The conclusion I have reached was also influenced by the fact that the defendant's confession was largely narrative in form — not a succession of "yes" and "no" answers to questions propounded by inquisitors. The lurid statement of facts to be found in his narration of the crime convinces me — and apparently convinced the jury — that only a man who had lived *Page 238 through that experience could have volunteered the details with such accuracy.
In the light of rulings by this court cited (supra) the record of evidence, as I view it, afforded a sound legal basis not only for submission to the jury of the question whether, within the provisions of section 395 of the Code of Criminal Procedure, the defendant's confession was voluntary but also whether, within section 165 id., the time which elapsed — less than two days, including a Sunday — between Saturday afternoon (December 7th), when the defendant reached Kings County in the custody of the police, and Monday morning (December 9th) when he was arraigned, amounted to "unnecessary delay" in taking the defendant before a magistrate. Upon each of those subjects I regard the following excerpt from the court's charge to be a correct and adequate statement of the applicable law —
"It is for you gentlemen to determine from the facts in this case whether or not the arraignment of the defendant was unnecessarily and illegally delayed. In determining that question, you must take into consideration all that transpired between the time the defendant was taken into custody and his arraignment on December 9, 1946.

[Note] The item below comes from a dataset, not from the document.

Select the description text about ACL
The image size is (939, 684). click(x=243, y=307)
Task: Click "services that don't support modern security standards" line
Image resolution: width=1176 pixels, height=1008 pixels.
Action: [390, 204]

"If, on the basis of all the facts, you believe there was unnecessary and illegal delay, please understand, gentlemen, that you are only to consider this in connection with the question as to whether or not the admissions made by the defendant were to any extent induced by any such illegal delay. If you decide that such confession or admission was made as the result of fear induced by threats, duress, or violence, or induced by unnecessary and illegal delay in arraignment, the confession or admission so obtained cannot be used against the defendant, and is to be disregarded even if you believe it to be true. No confession is admissible unless it is voluntary. Its primary meaning imports a condition of mind that is free and unconstrained by fear, or inspired by false hope, or threats or violence, or by illegal and unnecessary delay in arraignment, but at any rate, it is a question of fact for you, the jury, to determine. You also must determine and decide, if you do accept such confession and decide that it was made voluntarily, whether or not the confession is true. Of course, if you decide that the *Page 239 confession was not voluntary or is not true, you must acquit the defendant."
Accordingly, I dissent and vote to affirm the judgment of conviction.
LOUGHRAN, Ch. J., THACHER and DYE, JJ., concur with DESMOND, J.; LEWIS, J., dissents in opinion in which CONWAY and FULD, JJ., concur.
Judgment of conviction reversed, etc.